In a nut shell, basic "blueprinting" for an HO (pancake) comes down to:
1. Aligning holes such as axle and armature holes and reaming them to an equal size with the desired amount of clearance for the axle. If axle holes need to go to a larger diameter leaving too much clearance then the axle dia. will need to be increased or holes sleeved. Chassis where the armature holes are to large can be salvaged by sleeving also. Many groups do not allow such a modification thus the chassis can only be used as a runner.
2. Checking chassis alignment and making adjustments as necessary. A chassis that has a tweak that cannot be corrected by hand may level out by boiling it on a jig. The fitment of the gear plate is to be included into this process.
3. Checking all rivets on chassis and tightening them as necessary. Also at this time check fitment and alignment of the pick-up shoe hangers and adjust as necessary.
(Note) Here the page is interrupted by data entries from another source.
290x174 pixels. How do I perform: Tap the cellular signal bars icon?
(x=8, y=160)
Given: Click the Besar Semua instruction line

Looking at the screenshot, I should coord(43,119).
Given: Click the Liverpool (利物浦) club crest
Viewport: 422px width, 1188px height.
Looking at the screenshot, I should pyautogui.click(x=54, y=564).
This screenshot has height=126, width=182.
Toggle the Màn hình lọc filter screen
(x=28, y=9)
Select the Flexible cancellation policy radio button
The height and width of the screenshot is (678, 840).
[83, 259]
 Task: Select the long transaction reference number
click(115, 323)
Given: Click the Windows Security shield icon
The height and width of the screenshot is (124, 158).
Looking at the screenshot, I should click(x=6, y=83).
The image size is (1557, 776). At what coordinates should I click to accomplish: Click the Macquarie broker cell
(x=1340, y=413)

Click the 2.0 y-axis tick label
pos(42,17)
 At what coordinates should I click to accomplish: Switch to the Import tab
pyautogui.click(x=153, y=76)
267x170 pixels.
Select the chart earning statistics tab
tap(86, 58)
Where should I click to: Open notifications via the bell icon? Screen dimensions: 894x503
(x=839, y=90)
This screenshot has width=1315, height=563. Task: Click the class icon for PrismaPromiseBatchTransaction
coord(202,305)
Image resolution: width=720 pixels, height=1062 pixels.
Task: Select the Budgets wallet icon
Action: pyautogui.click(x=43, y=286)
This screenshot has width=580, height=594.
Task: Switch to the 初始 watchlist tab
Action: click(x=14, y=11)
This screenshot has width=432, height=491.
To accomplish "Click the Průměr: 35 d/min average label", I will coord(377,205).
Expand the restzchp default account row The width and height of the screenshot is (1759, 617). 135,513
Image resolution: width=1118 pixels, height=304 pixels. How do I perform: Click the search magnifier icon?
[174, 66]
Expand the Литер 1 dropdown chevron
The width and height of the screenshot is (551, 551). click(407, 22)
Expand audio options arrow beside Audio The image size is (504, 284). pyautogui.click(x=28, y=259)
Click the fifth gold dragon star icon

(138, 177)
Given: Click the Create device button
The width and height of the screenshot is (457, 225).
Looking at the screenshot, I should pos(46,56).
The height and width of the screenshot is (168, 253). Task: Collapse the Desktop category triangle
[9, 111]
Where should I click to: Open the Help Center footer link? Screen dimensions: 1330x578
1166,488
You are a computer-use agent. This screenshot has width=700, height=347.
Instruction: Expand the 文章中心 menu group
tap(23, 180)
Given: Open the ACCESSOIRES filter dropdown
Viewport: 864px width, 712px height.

I use scotch tape to restrict the shoes......just try not to touch the sticky side as much as possible, and clean hands helps, too. It holds and works nicely, and is easy to remove if you make a mistake, or if the tape gets old and needs replaced.
gprice003 04-05-2006, 03:28 PM mking,
If it's not too much trouble, I would like to see a photo of how the shrink tubing looks on the pickup shoes.
mking 04-06-2006, 03:19 AM i am not sure how much you will be able to see, my digitial camera is not great with closeups
T-jetjim 04-06-2006, 05:39 AM Mike-
Pretty clean work on the shring tubing. Thanks for all of the tips. I wouldn't mind seeing some pics of the sleeving process for armature holes.
Jim
mking 04-06-2006, 11:22 AM Actually thats someone else who has played with sleeving, I simply havent found the right sized brass tubing to make sleeves. What I do is to replace the stock axles (about 0.0595) with a larger size axles (1/16, about 0.0625). Usually the new axles fits very well, occasionally one of the axle holes is a tad small. I have a 0.063 reamer to open up the hole. Sometimes I chuck one of the 0.0625 axles in a dremel and enlarge the hole that way (by letting the new axle spin in the axle holes for a minute or so).
You can see the larger axles on the bottom view picture. The lap times show a 6.88 second lap for the chassis in the pic. The 8.5 sec lap is for a JLTO that ran well out of the box, no tuning except oil and slip on silicones. The 7.9 lap was for a chassis that has restricted pick up shoes, matched magnets, oil and silicone tires. The 6.88 chassis had the axles replaced, front weights, matched magnets, balanced arm, o-ring fronts and low profile rears.
T-jetjim 04-07-2006, 01:00 PM Mike- Thanks for all pics. This has been an extremely informative thread! The lap times really stress the point.
Jim
AfxToo 04-07-2006, 05:58 PM Mike, what's the width on that car? It looks enormously wide.
mking 04-07-2006, 06:11 PM just a tad over 1 5/16, so it will not fit through a tech block (basically because i got sloppy cutting my own axles, and didnt bother to trim the axles to 1 5/16). since its just me on my home track, i was not too concerned about the chassis being "legal".
my track is routed, with plenty of lane spacing, so even "wide" cars can pass side by side.
gprice003 04-10-2006, 05:52 PM Thanks for the pics MKING!